He was a bit of a b@stard in a number of ways, though. He did have every intention of enslaving the natives on his estates in the Caribbean, under the explicit charter of Queen Isabella. He did, in the end, regard the more violent of them as savages - which they were.
But most of the multicultis intermingle Columbus's voyages with the Conquista, of which they weren't really a part. What Cortes and Pizarro sailed into was quite another matter from the island peoples Columbus knew.
What changed their motivation was the presence of gold in incredible quantity in the hands of an empire that was brutally repressive and homicidal and whose fall was not only helped by disease but by the active opposition of other peoples who were sick and tired of having their lands expropriated and their hearts torn out with obsidian knives. It is highly questionable if the non-Aztec natives were conspicuously worse off under the Spaniards than they were under the Aztecs. New age Azatlan enthusiasts tend to idealize the Aztec conquista or ignore it altogether, but it was solidly in place and the pyramids of heads rotting in the sun long before the Spaniards ever made shore.
But none of this was Columbus's doing. As D'Souza points out, he was no more responsible for the epidemics than the natives were for the subsequent epidemic of syphilis in Europe, which disease Columbus's boys brought back with them. It happened. Let it go.
I saw a re-creation of the Santa Maria at a Tall Ship festival one time. It was a little cockleshell wooden thing I wouldn't sail in a bathtub, and this guy got on one and headed off into open ocean. That's what we ought to celebrate. I wouldn't have the guts to do it.
Excellent article, thanks for posting it.

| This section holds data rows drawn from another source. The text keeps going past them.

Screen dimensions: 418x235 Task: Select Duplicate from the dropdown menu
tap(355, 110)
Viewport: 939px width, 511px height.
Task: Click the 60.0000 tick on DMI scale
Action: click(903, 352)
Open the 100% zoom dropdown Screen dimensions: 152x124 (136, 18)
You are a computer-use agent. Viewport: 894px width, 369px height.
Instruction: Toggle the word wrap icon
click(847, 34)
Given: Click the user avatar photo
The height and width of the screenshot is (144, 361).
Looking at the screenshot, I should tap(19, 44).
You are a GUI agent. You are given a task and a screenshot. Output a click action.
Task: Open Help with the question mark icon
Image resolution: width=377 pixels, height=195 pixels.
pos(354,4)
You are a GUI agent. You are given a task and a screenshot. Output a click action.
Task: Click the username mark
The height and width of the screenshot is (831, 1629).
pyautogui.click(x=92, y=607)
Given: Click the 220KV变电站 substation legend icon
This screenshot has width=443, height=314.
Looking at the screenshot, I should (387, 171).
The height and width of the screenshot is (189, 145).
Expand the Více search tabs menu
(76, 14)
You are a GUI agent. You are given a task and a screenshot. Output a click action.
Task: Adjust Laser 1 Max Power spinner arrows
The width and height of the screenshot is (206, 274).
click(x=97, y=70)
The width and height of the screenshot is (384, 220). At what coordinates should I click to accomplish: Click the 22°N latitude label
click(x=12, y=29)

Actually, King Ferdinand took a pass. Ferdinand believed, and correctly so, that Columbus' estimate on how far the Orient was westward from Spain was ridiculously underestimated.
Isabel then sponsored the venture in the name of her own Kingdom of Castile and Leon.
Pure blind luck then trumped navigational common sense.
As a result, the right of colonization of the New World and commerce with the new colonies was initially restricted to the subjects of Castile and Leon. Even after Isabella's death, when Ferdinand was no longer joint King of Castile and Leon but was the Regent for his daughter Juana, Ferdinand respected Castile and Leon's New World monopoly to the exclusion of Aragon.
Thus the motto associated with the coat of arms granted to Columbus:
"A Castilla y a Leon, Nuevo Mundo dio Colon." (To Castile and Leon, Columbus gave a New World.)